National banks are also authorized by the Act to engage, through "financial
subsidiaries," in any activity that is permissible for a financial holding
company (as described above) and any activity that the Secretary of the
Treasury, in consultation with the Federal Reserve, determines is financial in
nature or incidental to any such financial activity, except (i) insurance
underwriting, (ii) real estate development or real estate investment activities
- --------------------------------------------------------------------------------
25
(unless otherwise permitted by law), (iii) insurance company portfolio
investments and (iv) merchant banking. The authority of a national bank to
invest in a financial subsidiary is subject to a number of conditions,
including, among other things, requirements that the bank must be well-managed
and well-capitalized (after deducting from capital the bank's outstanding
investments in financial subsidiaries). The Act provides that state banks may
invest in financial subsidiaries (assuming they have the requisite investment
authority under applicable state law) subject to the same conditions that apply
to national bank investments in financial subsidiaries.
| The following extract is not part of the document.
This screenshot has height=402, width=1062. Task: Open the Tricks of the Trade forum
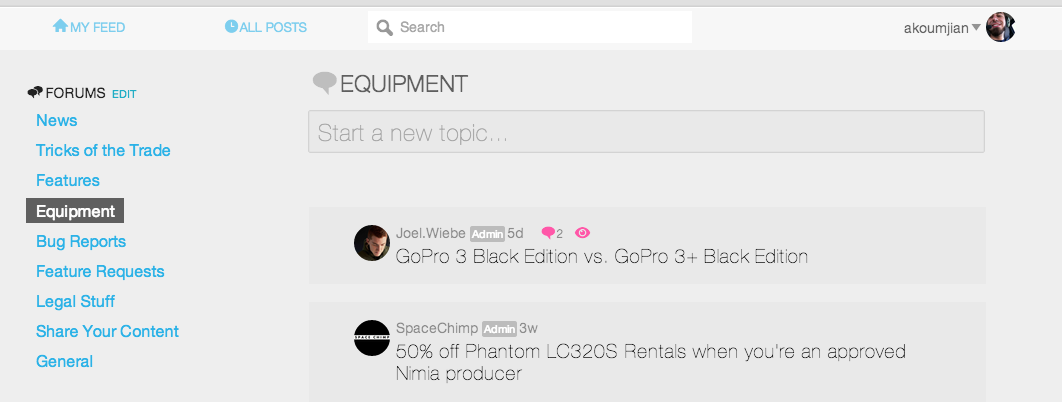pyautogui.click(x=103, y=150)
At this time, the Company is unable to predict the impact the Act may have on
the Company and the Bank. Various bank regulatory agencies have begun issuing
proposed regulations as mandated by the Act. On January 19, 1999, the Federal
Reserve issued an interim rule, which sets forth procedures by which bank
holding companies may become financial holding companies, the criteria necessary
for such a conversion, and the Federal Reserve's enforcement powers should a
holding company fail to maintain compliance with the criteria. That same day the
Office of the Comptroller of the Currency issued a proposed rule discussing the
procedures by which national banks may establish financial subsidiaries as well
as the qualifications and safeguards that will be required. Both rules become
effective on March 11, 2000, the effective day of the Act.
THE COMPANY
GENERAL
The Company, as the sole shareholder of the Bank, is a bank holding company. As
a bank holding company, the Company is registered with, and is subject to
regulation by, the Federal Reserve under the Bank Holding Company Act, as
amended (the "BHCA"). In accordance with Federal Reserve policy, the Company is
expected to act as a source of financial strength to the Bank and to commit
resources to support the Bank in circumstances where the Company might not
otherwise do so. Under the BHCA, the Company is subject to periodic examination
by the Federal Reserve. The Company is also required to file with the Federal
Reserve periodic reports of the Company's operations and such additional
information regarding the Company and its subsidiaries as the Federal Reserve
may require.
INVESTMENTS AND ACTIVITIES
Under the BHCA, a bank holding company must obtain Federal Reserve approval
before: (i) acquiring, directly or indirectly, ownership or control of any
voting shares of another bank or bank holding company if, after the acquisition,
it would own or control more than 5% of the shares of the other bank or bank
holding company (unless it already owns or controls the majority of such
shares); (ii) acquiring all or substantially all of the assets of another bank;
or (iii) merging or consolidating with another bank holding company. Subject to
certain conditions (including certain deposit concentration limits established
by the BHCA), the Federal Reserve may allow a bank holding company to acquire
banks located in any state of the United States without regard to whether the
acquisition is prohibited by the law of the state in which the target bank is
located. In approving interstate acquisitions, however, the Federal Reserve is
required to give effect to applicable state law limitations on the aggregate
amount of deposits that may be held by the acquiring bank holding company and
its insured depository institution affiliates in the state in which the target
bank is located (provided that those limits do not discriminate against
out-of-state depository institutions or their holding companies) and state laws
which require that the target bank have been in existence for a minimum period
of time (not to exceed five years) before being acquired by an out-of-state bank
holding company.
The BHCA also generally prohibits the Company from acquiring direct or indirect
ownership or control of more than 5% of the voting shares of any company which
is not a bank and from engaging in any business other than that of banking,
managing and controlling banks or furnishing services to banks and their
subsidiaries. This general prohibition is subject to a number of exceptions. The
principal exception allows bank holding companies to engage in, and to own
shares of companies engaged in, certain businesses found by the Federal Reserve
to be "so closely related to banking ... as to be a proper incident thereto."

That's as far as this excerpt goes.